### やること
[A] 小説『ぜつぼう』の紹介文を2文にまとめてください。
[B] 小説『ぜつぼう』の紹介文から、田舎の農村へ行くまでに戸越の身に起きた出来事を、書かれている順にすべて挙げてください。

-------- 本文の抜粋

雲跳【うんちょう】

あの雲を跳び越えたなら

ぜつぼう/本谷 有希子

2008-10-30 | 小説
「絶望ォーーーーに身をよじれィ 虫けらどもォオオーーッ!!」

 とは、かの有名な『切り裂きジャック』(ジョジョの奇妙な冒険 三巻参照)のお言葉ですが、この小説とはなんら関係ありません。あしからず。


 で、本谷有希子さんの『ぜつぼう』ですが、一時まぐれで大ブレイクしたお笑い芸人『ピロチキ』(誰がどう読んでも、あの『猿○石』が浮かんでくる)の戸越。外国人の相方に逃げられ、それでも別の外国人をとっかえひっかえし、そのうちブームは過ぎ去り、仕事を干され、やがて引きこもりになるわ、睡眠障害に悩まされるわ、とずんずん絶望の果てへ陥っていきます。そんなある日、ひょんな出会いで田舎の農村へ行くはめに。そしてそこで出逢った女性シズミとの日々の中で真実の絶望の姿を模索しはじめる。

----------------
-------- 提供データ

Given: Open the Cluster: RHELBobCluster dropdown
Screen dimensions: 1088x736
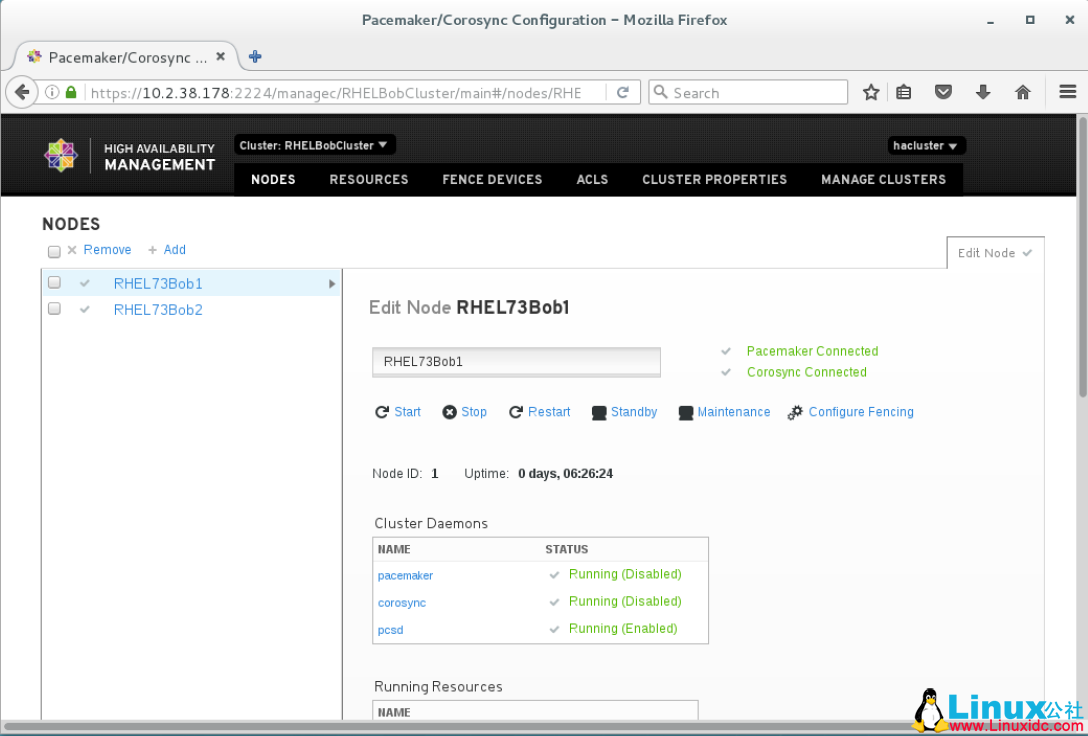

----------------

### 作業ごとの答え
[A] 本谷有希子さんの小説『ぜつぼう』では、一時大ブレイクしたお笑い芸人『ピロチキ』の戸越が、外国人の相方に逃げられ、ブームが過ぎて仕事を干され、引きこもりや睡眠障害に悩まされて絶望の果てへ落ちていきます。やがてひょんな出会いで田舎の農村へ行くことになった戸越は、そこで出逢った女性シズミとの日々の中で真実の絶望の姿を探しはじめます。

[B]
- 外国人の相方に逃げられる
- 別の外国人をとっかえひっかえする
- ブームが過ぎ去る
- 仕事を干される
- 引きこもりになる
- 睡眠障害に悩まされる